20 Nisan 2012 Cuma

ketçapı bol olsun

Üç katlı Ali Emri İlköğretim Okulu’nun en üst katında, duvarlarında “ibbinee”, “memo’yi sikeyim” türünden samimi iltifatları barındıran uzun beyaz koridorun en sonunda, kapısında “7-L” yazan sınıfın öğretmen masasının hemen önündeki sırada Tuba adında bir kız vardı. Tuba’nın beş sıra arkasında da askılığa asılmış onca montun arasında boğulmakta olan ben vardım. Benim yanındaysa yavşak Anıl vardı. Anıl’ın bilekleri çok inceydi. Kayışını son deliğe kadar sıkmasına rağmen kolundan sarkan “casio” marka, doğum günü hediyesi bir saat kullanıyordu. Hesap makineli olanlardandı. Matematik yazılılarında çok işine yarıyordu yavşağın. Ve Anıl uzun burunluydu. Zayıflığı ve uzun burnuyla piyanistteki Adrien Brody’i andırıyordu.
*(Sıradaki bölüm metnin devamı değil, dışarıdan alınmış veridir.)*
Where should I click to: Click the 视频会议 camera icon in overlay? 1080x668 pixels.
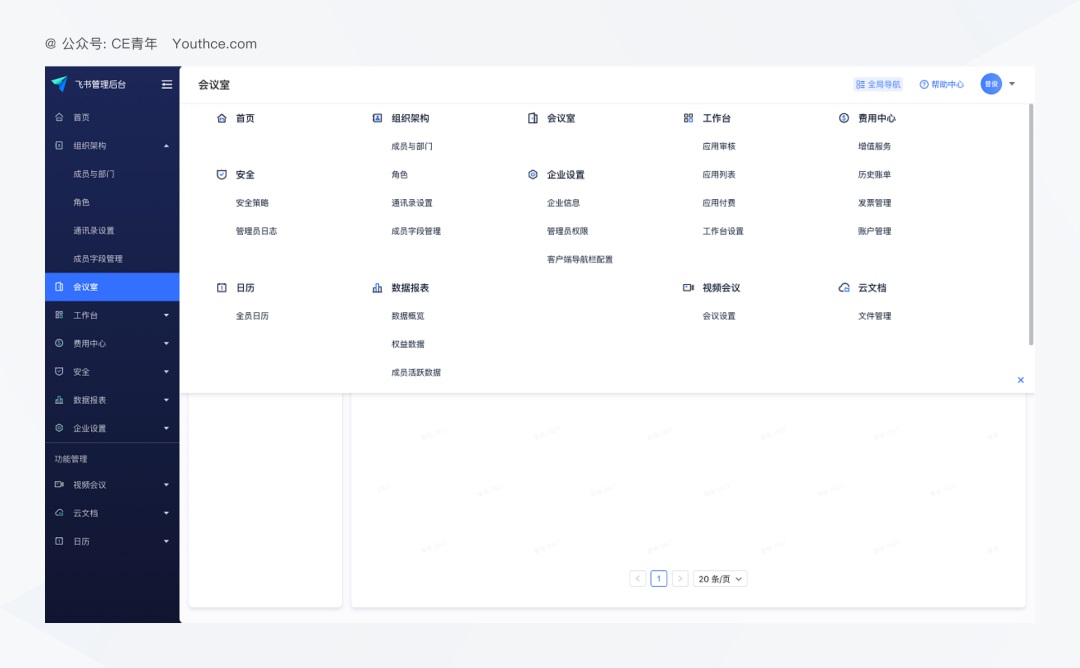coord(688,288)
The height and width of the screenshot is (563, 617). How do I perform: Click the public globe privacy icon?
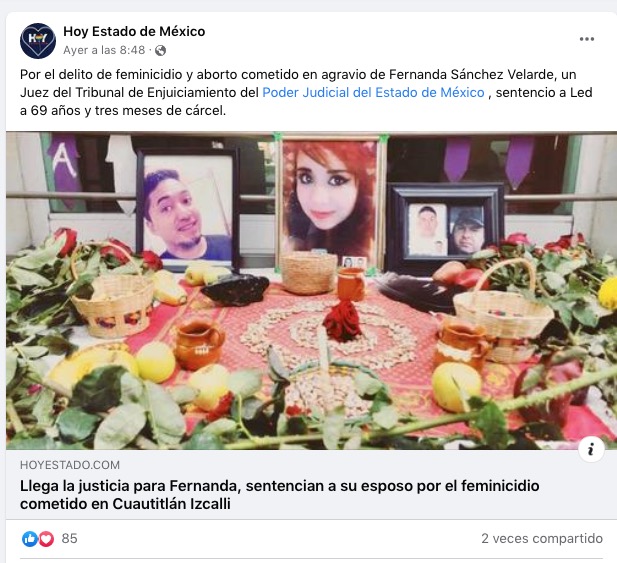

Tabi ben o zamanlar bu aktörü tanımıyordum. Ve bu yavşak Anıl en önde oturan Tuba’yı bana kaşıyla gözüyle işaret edip kafasını sallıyordu. Kafasını sallarken de o iğrenç geniş ağzıyla pis pis gülümsüyordu.
Bir ara Tuba’ya aşık olmaya çalışmıştım. Tuba güzel kızdı harbiden. Kısa saçlı ve beyaz tenliydi. Pamuk gibi yanakları vardı. Gerçi ben hiç dokunamadım, ama öyle görünüyordu. Benden önce sınıftaki erkeklerin neredeyse yarısının Tuba’ya aşık olduğunu öğrenmiştim sonra. Vazgeçmiştim aşık olmaktan. Hem bana göre değildi o kız. Kim olduğunu tam olarak hatırlamıyorum ama biri Tuba’nın orospu olduğunu söylemişti bana. Liseye giden bir sürü sevgilisi varmış, hepsiyle sikişiyormuş falan. Bunları da sanki gözleriyle görmüş gibi, biraz zorlasaymış kendisi de sikebilecekmiş gibi anlatıyordu bana. O andan itibaren Tuba’ya karşı bakışım değişmişti. Düşüncelerim alt üst olmuştu. O güzel kızın liseli basketçilerin altına yatması beni üzmüştü bir yerde. Ama olan da olmuştu. Sinirleniyordum. Karşısına dikilip “tuba, seni küçük orospu!” demek istiyordum ona, “herkese var da bana yok mu?”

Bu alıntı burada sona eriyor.